26 July 2021

Extracting specific data from Apache access logs is tricky. The files don’t use a single delimiter, so you can’t simply, say, open an access log in a spreadsheet and filter specific columns. However, with a bit of Awk magic you can report on specific fields.

The delimiter problem

To work with a raw access log you ideally want the file in a format you can import into a spreadsheet. Each field would be in its own column, so that can easily sort and filter specific columns. If you are a spreadsheet wizard then you could even link multiple logs together and use vlookups and other weird and wonderful spreadsheet functions.

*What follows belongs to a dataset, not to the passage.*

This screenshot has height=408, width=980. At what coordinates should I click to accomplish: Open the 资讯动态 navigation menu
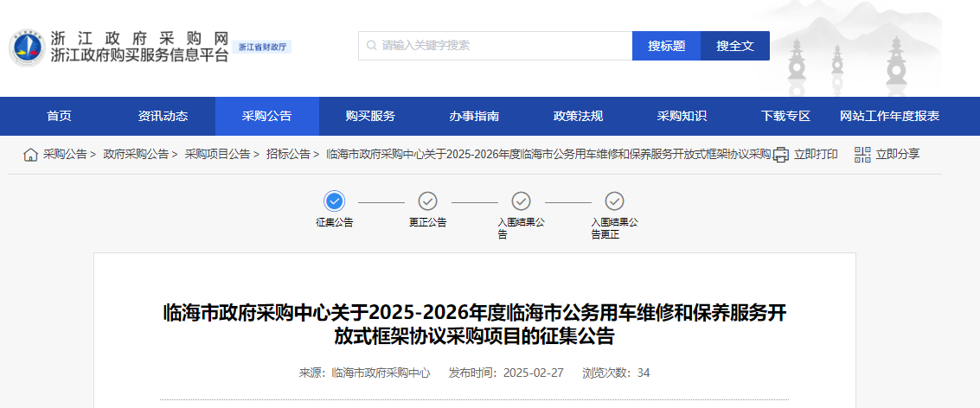(163, 117)
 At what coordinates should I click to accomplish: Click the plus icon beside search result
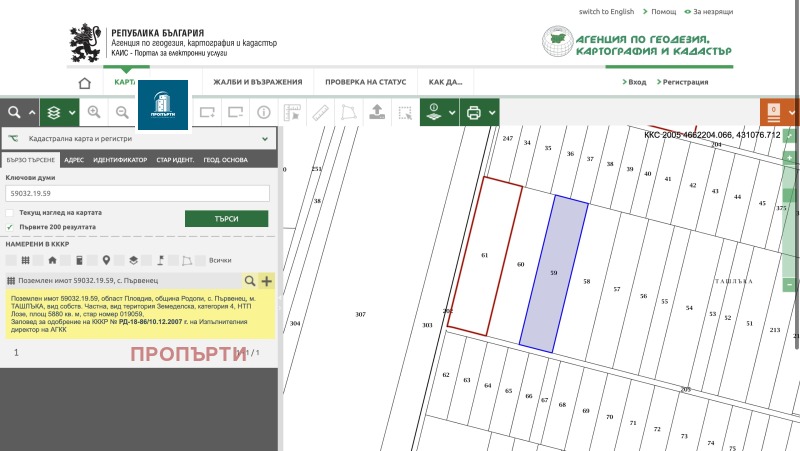(x=266, y=281)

Unfortunately, raw access logs don’t use such a format. If you open an access log in a spreadsheet application then you quickly find there is a problem: what delimiters to use to get all the fields in separate columns? You can actually get pretty far by using spaces as the delimiter and double quotes as the string delimiter. For instance, here is how the example log entries I used in the article about understanding access logs is imported:

12.34.56.78	-	-	[20/Jul/2021:12:09:30	+0100]	GET /wp-login.php HTTP/1.1	404	11138	-	Mozilla/5.0 (X11; Fedora; Linux x86_64; rv:89.0) Gecko/20100101 Firefox/89.0

That is not too bad but there are a few issues. The timestamp got split into two separate columns, and there are unwanted square brackets (how are you going to sort entries by date?). Also, the sixth column (“GET /wp-login.php HTTP/1.1”) contains three fields: the HTTP method, resource and protocol. So, to get all 11 fields in their own column and a usable format you need to do a bit more work.

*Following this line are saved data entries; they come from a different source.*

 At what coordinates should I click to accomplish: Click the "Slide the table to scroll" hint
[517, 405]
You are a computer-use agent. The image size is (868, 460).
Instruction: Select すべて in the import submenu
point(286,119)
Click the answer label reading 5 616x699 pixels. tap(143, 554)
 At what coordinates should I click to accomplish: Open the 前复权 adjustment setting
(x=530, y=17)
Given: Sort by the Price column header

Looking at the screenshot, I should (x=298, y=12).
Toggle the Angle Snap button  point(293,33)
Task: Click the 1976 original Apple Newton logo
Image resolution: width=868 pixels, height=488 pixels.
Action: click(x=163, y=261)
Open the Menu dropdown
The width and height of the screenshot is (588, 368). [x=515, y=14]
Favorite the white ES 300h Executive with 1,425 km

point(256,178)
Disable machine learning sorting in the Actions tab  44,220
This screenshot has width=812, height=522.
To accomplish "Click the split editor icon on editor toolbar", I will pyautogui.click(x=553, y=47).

Ultimately, the issue here is that a spreadsheet isn’t the best tool for the job. That is not to say that this approach is wrong. It is fine to work with the tools you are familiar with, even if they aren’t the most suitable. And that is all the more true if the best tool for the job is the Awk programming language.

Awk basics

Awk works a little like the “text to columns” function in spreadsheet applications. By default, it delimits lines in a file by spaces, and each field is assigned a variable. The first field is $1, the second $2 and so forth. It also has many built-in functions for working with data, but let’s first look at a basic example: getting the top IP addresses in an access log.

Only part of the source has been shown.